Forse la storia tra Fabio Quagliarella e il Napoli non è stata mai scritta veramente. Forse, ancora oggi, mancano tanti tasselli. Solo mezze verità, voci infondate e i soliti “ben informati” a raccontare di un idillio spezzato, di un amore soffocato presto e di tanti, troppi fraintendimenti. Doveva essere l’apripista della “scugnizzeria”. Il Napoli prelevò Fabio da Castellammare, all’epoca in forza all’Udinese, pagandolo fior di milioni. L’attaccante stabiese rinunciò anche ad ingaggi più alti che venivano da squadre del Nord per coronare il suo sogno: giocare con la maglia del Napoli, la sua squadra del cuore insieme alla Juve Stabia.

Cosa sia accaduto in quell’anno forse, un giorno, lo potrà raccontare solo Quagliarella. I rumors parlano di un amore mai sbocciato con Walter Mazzarri, di una difficile convivenza col clan dei sudamericani. Palese, fu, l’espressione in napoletano immortalata dalle onnipresenti telecamere di Sky in una partita in cui Lavezzi dopo una fuga solitaria preferì tirare anziché passare a Quagliarella meglio piazzato in area. Uno sfogo all’indirizzo dell’allenatore che tradì la rabbia e la delusione del bomber stabiese. Che, però, forse ci mise anche del suo. Spesso sopra le righe, spesso nervoso. Protagonista anche di quella clamorosa espulsione, che costò la sconfitta interna col Parma, che incrinò definitivamente i rapporti con l’allenatore. Ma Quagliarella giocava col cuore. Sentiva addosso la maglia azzurra come una seconda pelle e aveva legato anche con altri campioni dello spogliatoio azzurro: qquel Marek Hamsik che quell’anno fu capocannoniere della squadra anche grazie al tipo di gioco dell’attaccante oggi in forza al Torino.

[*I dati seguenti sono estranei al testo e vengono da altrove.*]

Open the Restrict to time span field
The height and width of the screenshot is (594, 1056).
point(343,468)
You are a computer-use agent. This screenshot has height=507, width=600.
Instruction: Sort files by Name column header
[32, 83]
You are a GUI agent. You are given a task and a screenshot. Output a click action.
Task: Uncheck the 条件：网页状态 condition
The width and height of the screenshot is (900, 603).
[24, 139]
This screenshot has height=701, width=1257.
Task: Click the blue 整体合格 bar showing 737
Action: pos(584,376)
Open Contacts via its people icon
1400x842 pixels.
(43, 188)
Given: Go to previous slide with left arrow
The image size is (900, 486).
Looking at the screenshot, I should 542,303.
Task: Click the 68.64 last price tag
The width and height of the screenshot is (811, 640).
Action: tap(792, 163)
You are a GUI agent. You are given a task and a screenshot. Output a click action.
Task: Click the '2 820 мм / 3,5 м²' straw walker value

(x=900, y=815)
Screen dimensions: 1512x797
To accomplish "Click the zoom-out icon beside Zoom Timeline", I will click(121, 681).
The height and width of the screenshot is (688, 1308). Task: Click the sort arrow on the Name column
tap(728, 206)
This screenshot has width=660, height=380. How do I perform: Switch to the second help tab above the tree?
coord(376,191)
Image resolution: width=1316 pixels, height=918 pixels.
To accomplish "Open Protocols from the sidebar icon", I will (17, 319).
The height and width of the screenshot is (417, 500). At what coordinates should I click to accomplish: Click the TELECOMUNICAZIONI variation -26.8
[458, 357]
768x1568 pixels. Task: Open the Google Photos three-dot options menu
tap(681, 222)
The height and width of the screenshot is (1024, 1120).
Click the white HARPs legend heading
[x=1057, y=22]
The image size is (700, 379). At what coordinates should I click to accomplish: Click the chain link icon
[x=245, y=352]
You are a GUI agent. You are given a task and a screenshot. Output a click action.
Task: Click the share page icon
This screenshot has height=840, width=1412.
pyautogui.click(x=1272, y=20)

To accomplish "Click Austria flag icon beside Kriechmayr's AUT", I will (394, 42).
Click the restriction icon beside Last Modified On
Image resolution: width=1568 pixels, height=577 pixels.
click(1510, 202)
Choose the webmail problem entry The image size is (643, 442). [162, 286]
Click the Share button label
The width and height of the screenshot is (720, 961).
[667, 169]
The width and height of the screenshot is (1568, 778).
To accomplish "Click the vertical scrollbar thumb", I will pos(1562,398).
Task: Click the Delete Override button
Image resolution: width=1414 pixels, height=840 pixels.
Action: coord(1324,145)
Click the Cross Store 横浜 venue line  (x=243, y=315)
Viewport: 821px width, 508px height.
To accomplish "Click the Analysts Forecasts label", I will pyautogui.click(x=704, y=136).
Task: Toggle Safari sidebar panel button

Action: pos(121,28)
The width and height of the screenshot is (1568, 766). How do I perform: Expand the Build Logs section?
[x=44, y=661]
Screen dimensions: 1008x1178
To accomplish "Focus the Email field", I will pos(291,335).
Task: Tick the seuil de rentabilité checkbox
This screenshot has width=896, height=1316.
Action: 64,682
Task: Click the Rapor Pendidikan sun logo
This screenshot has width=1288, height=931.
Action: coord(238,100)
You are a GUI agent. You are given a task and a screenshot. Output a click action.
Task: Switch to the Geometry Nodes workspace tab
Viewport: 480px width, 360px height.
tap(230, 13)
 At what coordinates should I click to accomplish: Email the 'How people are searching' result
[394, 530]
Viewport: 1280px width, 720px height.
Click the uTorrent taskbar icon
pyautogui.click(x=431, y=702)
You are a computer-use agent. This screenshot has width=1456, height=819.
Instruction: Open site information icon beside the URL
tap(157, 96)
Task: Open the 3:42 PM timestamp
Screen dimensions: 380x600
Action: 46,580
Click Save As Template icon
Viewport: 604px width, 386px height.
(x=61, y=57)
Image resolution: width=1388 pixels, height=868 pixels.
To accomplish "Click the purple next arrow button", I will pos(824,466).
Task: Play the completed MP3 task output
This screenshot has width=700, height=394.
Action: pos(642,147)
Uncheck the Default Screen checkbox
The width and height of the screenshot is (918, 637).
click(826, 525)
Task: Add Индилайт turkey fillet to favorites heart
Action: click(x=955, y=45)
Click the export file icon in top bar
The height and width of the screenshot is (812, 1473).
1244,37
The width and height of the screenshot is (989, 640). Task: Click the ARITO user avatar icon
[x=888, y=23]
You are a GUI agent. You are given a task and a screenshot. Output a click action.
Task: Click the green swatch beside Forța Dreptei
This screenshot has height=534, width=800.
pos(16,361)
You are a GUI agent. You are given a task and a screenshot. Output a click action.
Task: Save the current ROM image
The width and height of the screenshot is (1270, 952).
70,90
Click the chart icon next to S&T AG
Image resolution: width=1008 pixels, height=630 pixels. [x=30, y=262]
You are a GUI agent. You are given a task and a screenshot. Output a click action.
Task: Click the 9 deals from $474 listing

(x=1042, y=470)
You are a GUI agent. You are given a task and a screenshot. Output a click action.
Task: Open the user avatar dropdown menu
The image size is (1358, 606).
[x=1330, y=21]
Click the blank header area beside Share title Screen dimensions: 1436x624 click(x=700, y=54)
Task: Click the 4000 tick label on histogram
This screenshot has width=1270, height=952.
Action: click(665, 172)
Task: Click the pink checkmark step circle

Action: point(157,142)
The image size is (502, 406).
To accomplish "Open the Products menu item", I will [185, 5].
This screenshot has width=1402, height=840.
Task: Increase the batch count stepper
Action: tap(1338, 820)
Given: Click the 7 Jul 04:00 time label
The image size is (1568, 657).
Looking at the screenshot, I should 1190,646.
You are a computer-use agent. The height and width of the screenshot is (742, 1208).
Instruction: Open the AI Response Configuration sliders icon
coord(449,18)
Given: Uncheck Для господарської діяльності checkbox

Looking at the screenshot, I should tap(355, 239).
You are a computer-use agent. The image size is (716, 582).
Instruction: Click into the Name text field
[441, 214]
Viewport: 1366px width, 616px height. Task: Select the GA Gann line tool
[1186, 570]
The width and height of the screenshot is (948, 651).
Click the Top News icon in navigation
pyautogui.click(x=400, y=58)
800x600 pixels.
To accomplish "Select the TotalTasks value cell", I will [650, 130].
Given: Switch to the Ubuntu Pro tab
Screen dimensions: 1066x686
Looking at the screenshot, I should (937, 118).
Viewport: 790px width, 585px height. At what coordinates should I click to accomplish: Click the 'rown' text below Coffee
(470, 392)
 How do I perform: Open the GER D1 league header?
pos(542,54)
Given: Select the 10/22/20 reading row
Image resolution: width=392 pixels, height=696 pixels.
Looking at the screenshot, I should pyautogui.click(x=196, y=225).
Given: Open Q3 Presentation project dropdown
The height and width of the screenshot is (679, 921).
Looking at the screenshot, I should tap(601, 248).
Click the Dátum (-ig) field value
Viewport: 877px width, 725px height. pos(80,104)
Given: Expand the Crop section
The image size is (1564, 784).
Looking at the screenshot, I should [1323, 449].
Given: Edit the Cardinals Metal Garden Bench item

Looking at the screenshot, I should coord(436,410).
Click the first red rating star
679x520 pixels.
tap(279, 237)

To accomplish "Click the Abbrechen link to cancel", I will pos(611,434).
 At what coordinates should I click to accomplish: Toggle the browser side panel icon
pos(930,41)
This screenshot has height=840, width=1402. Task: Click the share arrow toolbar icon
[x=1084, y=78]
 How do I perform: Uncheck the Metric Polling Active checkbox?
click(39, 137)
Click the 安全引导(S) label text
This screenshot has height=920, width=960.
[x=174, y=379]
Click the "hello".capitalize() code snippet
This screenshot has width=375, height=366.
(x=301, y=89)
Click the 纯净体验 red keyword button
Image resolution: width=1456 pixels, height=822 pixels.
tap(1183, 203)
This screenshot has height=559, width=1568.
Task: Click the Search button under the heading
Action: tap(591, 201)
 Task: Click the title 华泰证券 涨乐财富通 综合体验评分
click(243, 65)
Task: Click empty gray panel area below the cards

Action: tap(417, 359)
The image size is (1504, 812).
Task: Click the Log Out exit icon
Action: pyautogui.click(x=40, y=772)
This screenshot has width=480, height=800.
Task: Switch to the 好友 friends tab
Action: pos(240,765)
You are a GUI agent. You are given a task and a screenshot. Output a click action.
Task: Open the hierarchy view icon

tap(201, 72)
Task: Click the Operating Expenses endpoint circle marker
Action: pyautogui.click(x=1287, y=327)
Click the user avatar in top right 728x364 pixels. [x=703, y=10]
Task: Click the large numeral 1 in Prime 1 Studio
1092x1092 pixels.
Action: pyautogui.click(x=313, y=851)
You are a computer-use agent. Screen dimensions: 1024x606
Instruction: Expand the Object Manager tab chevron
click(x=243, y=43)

Un anno soltanto per lui al San Paolo. Undici gol in 34 partite. Ma la sensazione costante, palese e forse neanche mai nascosta di un malessere strisciante. La società, probabilmente, non seppe intervenire. Quelli sono i momenti in cui dirigenti esperti mettono la loro mano. In silenzio, facendo da abili mediatori, riportando serenità e tranquillità. Quagliarella fu abbandonato a se stesso. Forse qualcuno in panchina disse anche che andava bene così. L’anno dopo, durante una trasferta in terra nordica, venne ceduto all’odiata Juventus. Dove ha giocato, segnato, convinto, ma soprattutto vinto. In una società seria e rigorosa il suo sfogo contro l’allenatore dopo una sostituzione gli è costato 3 mesi di panchina. Fabio Quagliarella ritorna a Napoli oggi. Ha la maglia del Toro e non quella bianconera. Ha lo stesso coraggio e la stessa faccia da bravo ragazzo di quando era l’idolo della tifoseria azzurra. Che lo osannò e lo insultò con la stessa, incredibile, potenza. Forse, considerato i nomi che circolano oggi, Fabio da Castellammare meritava una seconda chance.